- TASK BRIEF -
Your task is to output all the records below, word for word.

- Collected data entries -

═══

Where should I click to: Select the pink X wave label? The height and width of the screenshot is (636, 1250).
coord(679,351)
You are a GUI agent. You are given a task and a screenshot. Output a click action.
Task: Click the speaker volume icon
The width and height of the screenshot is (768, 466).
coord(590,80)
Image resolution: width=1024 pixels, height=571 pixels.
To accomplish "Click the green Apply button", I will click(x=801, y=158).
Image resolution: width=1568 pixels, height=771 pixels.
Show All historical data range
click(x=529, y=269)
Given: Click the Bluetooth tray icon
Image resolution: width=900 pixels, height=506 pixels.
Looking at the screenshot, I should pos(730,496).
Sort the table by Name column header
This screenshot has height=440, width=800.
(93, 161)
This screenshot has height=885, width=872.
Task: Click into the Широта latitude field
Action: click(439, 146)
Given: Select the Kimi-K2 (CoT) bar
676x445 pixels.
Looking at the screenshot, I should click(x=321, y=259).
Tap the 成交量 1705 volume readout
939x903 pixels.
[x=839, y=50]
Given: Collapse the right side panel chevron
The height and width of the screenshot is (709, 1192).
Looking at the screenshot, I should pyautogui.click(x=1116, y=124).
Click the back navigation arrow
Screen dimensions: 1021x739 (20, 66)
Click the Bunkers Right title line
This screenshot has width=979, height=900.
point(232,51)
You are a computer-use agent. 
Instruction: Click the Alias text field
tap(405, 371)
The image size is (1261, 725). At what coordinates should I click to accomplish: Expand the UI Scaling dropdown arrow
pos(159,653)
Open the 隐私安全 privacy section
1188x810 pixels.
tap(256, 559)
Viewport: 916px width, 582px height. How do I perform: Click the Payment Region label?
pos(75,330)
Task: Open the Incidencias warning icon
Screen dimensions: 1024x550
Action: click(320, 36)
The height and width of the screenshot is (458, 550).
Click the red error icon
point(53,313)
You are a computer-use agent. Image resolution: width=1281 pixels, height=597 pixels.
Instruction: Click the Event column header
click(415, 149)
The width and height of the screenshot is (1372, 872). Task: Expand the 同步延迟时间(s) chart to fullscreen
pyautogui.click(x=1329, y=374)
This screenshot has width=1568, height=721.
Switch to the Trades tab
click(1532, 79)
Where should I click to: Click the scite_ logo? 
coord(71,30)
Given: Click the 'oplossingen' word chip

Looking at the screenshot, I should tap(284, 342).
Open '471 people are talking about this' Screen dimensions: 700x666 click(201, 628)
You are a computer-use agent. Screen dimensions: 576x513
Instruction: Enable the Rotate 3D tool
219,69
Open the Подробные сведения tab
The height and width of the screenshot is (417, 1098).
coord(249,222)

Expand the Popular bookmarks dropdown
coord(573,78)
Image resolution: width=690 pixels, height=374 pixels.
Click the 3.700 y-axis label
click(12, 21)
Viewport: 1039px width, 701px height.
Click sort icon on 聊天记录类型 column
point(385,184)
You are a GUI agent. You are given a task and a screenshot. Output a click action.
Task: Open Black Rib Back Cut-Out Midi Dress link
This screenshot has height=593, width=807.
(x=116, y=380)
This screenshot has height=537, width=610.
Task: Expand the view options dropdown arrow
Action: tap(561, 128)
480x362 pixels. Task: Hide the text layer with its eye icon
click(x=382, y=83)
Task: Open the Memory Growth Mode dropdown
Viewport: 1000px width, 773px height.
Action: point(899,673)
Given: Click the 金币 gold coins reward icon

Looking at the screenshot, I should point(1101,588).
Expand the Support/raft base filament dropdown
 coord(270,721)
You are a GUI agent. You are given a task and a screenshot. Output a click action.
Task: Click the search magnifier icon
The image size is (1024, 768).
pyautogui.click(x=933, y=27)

═══

- OUTPUT OF THE EXERCISE -
Where should I click to: Select the pink X wave label? The height and width of the screenshot is (636, 1250).
coord(679,351)
You are a GUI agent. You are given a task and a screenshot. Output a click action.
Task: Click the speaker volume icon
The width and height of the screenshot is (768, 466).
coord(590,80)
Image resolution: width=1024 pixels, height=571 pixels.
To accomplish "Click the green Apply button", I will click(x=801, y=158).
Image resolution: width=1568 pixels, height=771 pixels.
Show All historical data range
click(x=529, y=269)
Given: Click the Bluetooth tray icon
Image resolution: width=900 pixels, height=506 pixels.
Looking at the screenshot, I should pos(730,496).
Sort the table by Name column header
This screenshot has height=440, width=800.
(93, 161)
This screenshot has height=885, width=872.
Task: Click into the Широта latitude field
Action: click(439, 146)
Given: Select the Kimi-K2 (CoT) bar
676x445 pixels.
Looking at the screenshot, I should click(x=321, y=259).
Tap the 成交量 1705 volume readout
939x903 pixels.
[x=839, y=50]
Given: Collapse the right side panel chevron
The height and width of the screenshot is (709, 1192).
Looking at the screenshot, I should pyautogui.click(x=1116, y=124).
Click the back navigation arrow
Screen dimensions: 1021x739 (20, 66)
Click the Bunkers Right title line
This screenshot has width=979, height=900.
point(232,51)
You are a computer-use agent. 
Instruction: Click the Alias text field
tap(405, 371)
The image size is (1261, 725). At what coordinates should I click to accomplish: Expand the UI Scaling dropdown arrow
pos(159,653)
Open the 隐私安全 privacy section
1188x810 pixels.
tap(256, 559)
Viewport: 916px width, 582px height. How do I perform: Click the Payment Region label?
pos(75,330)
Task: Open the Incidencias warning icon
Screen dimensions: 1024x550
Action: click(320, 36)
The height and width of the screenshot is (458, 550).
Click the red error icon
point(53,313)
You are a computer-use agent. Image resolution: width=1281 pixels, height=597 pixels.
Instruction: Click the Event column header
click(415, 149)
The width and height of the screenshot is (1372, 872). Task: Expand the 同步延迟时间(s) chart to fullscreen
pyautogui.click(x=1329, y=374)
This screenshot has width=1568, height=721.
Switch to the Trades tab
click(1532, 79)
Where should I click to: Click the scite_ logo? 
coord(71,30)
Given: Click the 'oplossingen' word chip

Looking at the screenshot, I should tap(284, 342).
Open '471 people are talking about this' Screen dimensions: 700x666 click(201, 628)
You are a computer-use agent. Screen dimensions: 576x513
Instruction: Enable the Rotate 3D tool
219,69
Open the Подробные сведения tab
The height and width of the screenshot is (417, 1098).
coord(249,222)

Expand the Popular bookmarks dropdown
coord(573,78)
Image resolution: width=690 pixels, height=374 pixels.
Click the 3.700 y-axis label
click(12, 21)
Viewport: 1039px width, 701px height.
Click sort icon on 聊天记录类型 column
point(385,184)
You are a GUI agent. You are given a task and a screenshot. Output a click action.
Task: Open Black Rib Back Cut-Out Midi Dress link
This screenshot has height=593, width=807.
(x=116, y=380)
This screenshot has height=537, width=610.
Task: Expand the view options dropdown arrow
Action: tap(561, 128)
480x362 pixels. Task: Hide the text layer with its eye icon
click(x=382, y=83)
Task: Open the Memory Growth Mode dropdown
Viewport: 1000px width, 773px height.
Action: point(899,673)
Given: Click the 金币 gold coins reward icon

Looking at the screenshot, I should point(1101,588).
Expand the Support/raft base filament dropdown
 coord(270,721)
You are a GUI agent. You are given a task and a screenshot. Output a click action.
Task: Click the search magnifier icon
The image size is (1024, 768).
pyautogui.click(x=933, y=27)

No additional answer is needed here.